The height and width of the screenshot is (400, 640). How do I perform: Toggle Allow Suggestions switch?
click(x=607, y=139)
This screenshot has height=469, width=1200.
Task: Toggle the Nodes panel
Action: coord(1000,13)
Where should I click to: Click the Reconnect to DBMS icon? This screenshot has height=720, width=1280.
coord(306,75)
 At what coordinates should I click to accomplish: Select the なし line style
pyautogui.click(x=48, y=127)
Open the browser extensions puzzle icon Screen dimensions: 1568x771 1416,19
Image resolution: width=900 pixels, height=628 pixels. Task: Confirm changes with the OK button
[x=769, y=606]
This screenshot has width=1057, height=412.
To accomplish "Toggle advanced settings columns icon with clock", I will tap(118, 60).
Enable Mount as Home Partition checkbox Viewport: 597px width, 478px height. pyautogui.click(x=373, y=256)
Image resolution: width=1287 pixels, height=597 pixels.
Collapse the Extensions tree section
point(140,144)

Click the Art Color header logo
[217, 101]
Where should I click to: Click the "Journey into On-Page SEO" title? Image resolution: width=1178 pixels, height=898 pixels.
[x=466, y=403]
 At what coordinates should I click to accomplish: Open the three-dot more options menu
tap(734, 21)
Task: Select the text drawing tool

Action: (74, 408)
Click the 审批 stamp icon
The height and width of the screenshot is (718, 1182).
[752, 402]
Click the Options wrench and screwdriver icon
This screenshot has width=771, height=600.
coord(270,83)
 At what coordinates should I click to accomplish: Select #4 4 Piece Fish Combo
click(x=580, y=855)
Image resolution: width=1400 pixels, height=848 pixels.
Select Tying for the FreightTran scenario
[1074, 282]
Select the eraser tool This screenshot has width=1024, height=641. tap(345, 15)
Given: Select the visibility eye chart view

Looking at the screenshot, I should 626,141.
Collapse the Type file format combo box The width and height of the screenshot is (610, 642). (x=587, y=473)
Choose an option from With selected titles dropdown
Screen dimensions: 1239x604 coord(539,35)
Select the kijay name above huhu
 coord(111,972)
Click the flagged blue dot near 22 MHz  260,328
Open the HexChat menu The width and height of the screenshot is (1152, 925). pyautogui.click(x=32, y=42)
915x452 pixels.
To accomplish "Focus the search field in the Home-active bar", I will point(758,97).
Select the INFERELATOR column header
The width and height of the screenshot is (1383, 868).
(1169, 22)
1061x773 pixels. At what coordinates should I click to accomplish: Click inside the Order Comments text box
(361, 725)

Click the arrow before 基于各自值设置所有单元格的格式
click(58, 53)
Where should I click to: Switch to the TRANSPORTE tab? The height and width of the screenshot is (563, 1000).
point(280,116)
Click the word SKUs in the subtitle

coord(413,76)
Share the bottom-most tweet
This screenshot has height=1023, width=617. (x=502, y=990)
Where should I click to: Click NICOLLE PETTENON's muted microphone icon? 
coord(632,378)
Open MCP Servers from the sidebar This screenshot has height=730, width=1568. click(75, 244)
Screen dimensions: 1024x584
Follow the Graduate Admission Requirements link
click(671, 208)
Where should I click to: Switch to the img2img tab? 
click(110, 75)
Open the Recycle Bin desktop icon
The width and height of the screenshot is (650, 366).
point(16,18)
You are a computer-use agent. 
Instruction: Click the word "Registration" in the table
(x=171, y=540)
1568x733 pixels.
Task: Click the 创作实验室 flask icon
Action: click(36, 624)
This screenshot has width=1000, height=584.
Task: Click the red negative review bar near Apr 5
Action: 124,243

· · · · · · ·

> _Action item_: Write down every entry exactly.

> _Finished task_:
The height and width of the screenshot is (400, 640). How do I perform: Toggle Allow Suggestions switch?
click(x=607, y=139)
This screenshot has height=469, width=1200.
Task: Toggle the Nodes panel
Action: coord(1000,13)
Where should I click to: Click the Reconnect to DBMS icon? This screenshot has height=720, width=1280.
coord(306,75)
 At what coordinates should I click to accomplish: Select the なし line style
pyautogui.click(x=48, y=127)
Open the browser extensions puzzle icon Screen dimensions: 1568x771 1416,19
Image resolution: width=900 pixels, height=628 pixels. Task: Confirm changes with the OK button
[x=769, y=606]
This screenshot has width=1057, height=412.
To accomplish "Toggle advanced settings columns icon with clock", I will tap(118, 60).
Enable Mount as Home Partition checkbox Viewport: 597px width, 478px height. pyautogui.click(x=373, y=256)
Image resolution: width=1287 pixels, height=597 pixels.
Collapse the Extensions tree section
point(140,144)

Click the Art Color header logo
[217, 101]
Where should I click to: Click the "Journey into On-Page SEO" title? Image resolution: width=1178 pixels, height=898 pixels.
[x=466, y=403]
 At what coordinates should I click to accomplish: Open the three-dot more options menu
tap(734, 21)
Task: Select the text drawing tool

Action: (74, 408)
Click the 审批 stamp icon
The height and width of the screenshot is (718, 1182).
[752, 402]
Click the Options wrench and screwdriver icon
This screenshot has width=771, height=600.
coord(270,83)
 At what coordinates should I click to accomplish: Select #4 4 Piece Fish Combo
click(x=580, y=855)
Image resolution: width=1400 pixels, height=848 pixels.
Select Tying for the FreightTran scenario
[1074, 282]
Select the eraser tool This screenshot has width=1024, height=641. tap(345, 15)
Given: Select the visibility eye chart view

Looking at the screenshot, I should 626,141.
Collapse the Type file format combo box The width and height of the screenshot is (610, 642). (x=587, y=473)
Choose an option from With selected titles dropdown
Screen dimensions: 1239x604 coord(539,35)
Select the kijay name above huhu
 coord(111,972)
Click the flagged blue dot near 22 MHz  260,328
Open the HexChat menu The width and height of the screenshot is (1152, 925). pyautogui.click(x=32, y=42)
915x452 pixels.
To accomplish "Focus the search field in the Home-active bar", I will point(758,97).
Select the INFERELATOR column header
The width and height of the screenshot is (1383, 868).
(1169, 22)
1061x773 pixels. At what coordinates should I click to accomplish: Click inside the Order Comments text box
(361, 725)

Click the arrow before 基于各自值设置所有单元格的格式
click(58, 53)
Where should I click to: Switch to the TRANSPORTE tab? The height and width of the screenshot is (563, 1000).
point(280,116)
Click the word SKUs in the subtitle

coord(413,76)
Share the bottom-most tweet
This screenshot has height=1023, width=617. (x=502, y=990)
Where should I click to: Click NICOLLE PETTENON's muted microphone icon? 
coord(632,378)
Open MCP Servers from the sidebar This screenshot has height=730, width=1568. click(75, 244)
Screen dimensions: 1024x584
Follow the Graduate Admission Requirements link
click(671, 208)
Where should I click to: Switch to the img2img tab? 
click(110, 75)
Open the Recycle Bin desktop icon
The width and height of the screenshot is (650, 366).
point(16,18)
You are a computer-use agent. 
Instruction: Click the word "Registration" in the table
(x=171, y=540)
1568x733 pixels.
Task: Click the 创作实验室 flask icon
Action: click(36, 624)
This screenshot has width=1000, height=584.
Task: Click the red negative review bar near Apr 5
Action: 124,243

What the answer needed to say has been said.